:: УСЛОВИЕ ЗАДАНИЯ ::
Согласно отрывку о сенсотипе, к какому времени было доказано, что разные расы не превосходят друг друга в зрительном или слуховом восприятии?
━━━ ИСХОДНЫЙ ТЕКСТ ━━━
Не правда ли, что-то напоминает? Например, традиционный трехчастный шаблон, который накладывают на бедный глобус весь XX век: Запад, Восток и «третий мир» с вечно «развивающимися» странами. Сразу начинает попахивать даже не «западоцентризмом», а прямо-таки дискриминацией по признаку цивилизации.

Собственно, это было вполне естественно для начала XX века, когда в социальную психологию и антропологию пришел особый термин для обозначения этой направленности мышления – сенсотип. Сторонники гипотезы говорили даже не об абстрактном мироощущении разных культур и народов, а о буквально физиологическом доминировании у определенных рас тех или иных органов чувств, которое и формирует специфическую картину мира. Предполагалось, к примеру, что у африканцев развито слуховое восприятие, отсюда – хорошее чувство ритма и способности к языкам, но трудности в изучении точных наук. Бывшим колонизаторам же полагалось быть носителями визуальной культуры. И даже ее конкретного типа. Возникли любопытные теории, вроде «мира плотников». Последняя утверждала, что европейцы, с детства привыкшие наблюдать искусственные формы объектов, «подгоняют» контуры всех предметов под прямые «плотничьи» углы. Пользы, правда, от этой теории было немного. А к началу 1970-х, как раз когда уже становилось неприлично называть африканцев «черными», было доказано отсутствие превосходства разных рас в зрительном или слуховом восприятии.
━━━ СОБРАННЫЕ ДАННЫЕ ━━━
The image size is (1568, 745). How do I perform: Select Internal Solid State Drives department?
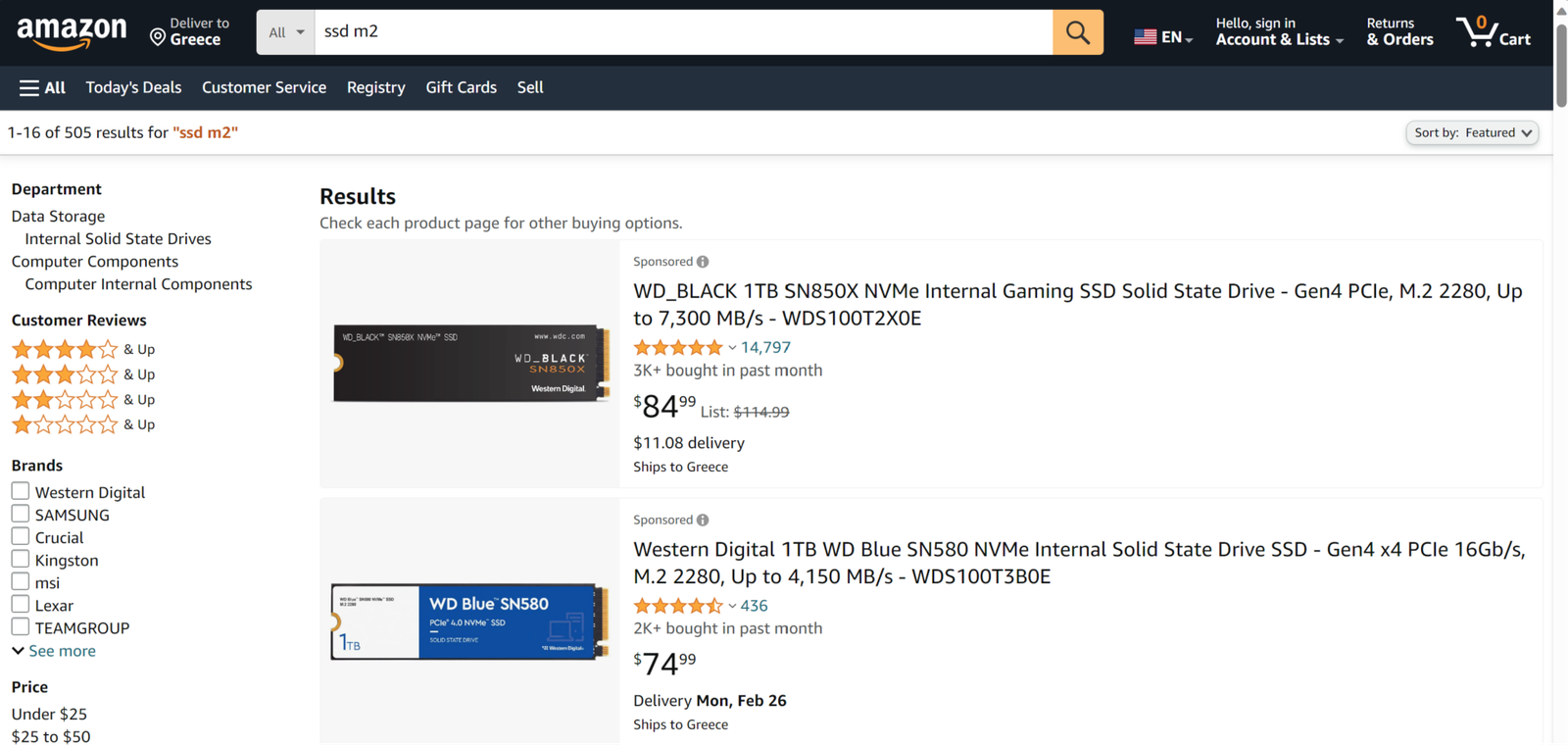coord(118,239)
━━━
:: ВЫПОЛНЕННОЕ ЗАДАНИЕ ::
К началу 1970-х годов.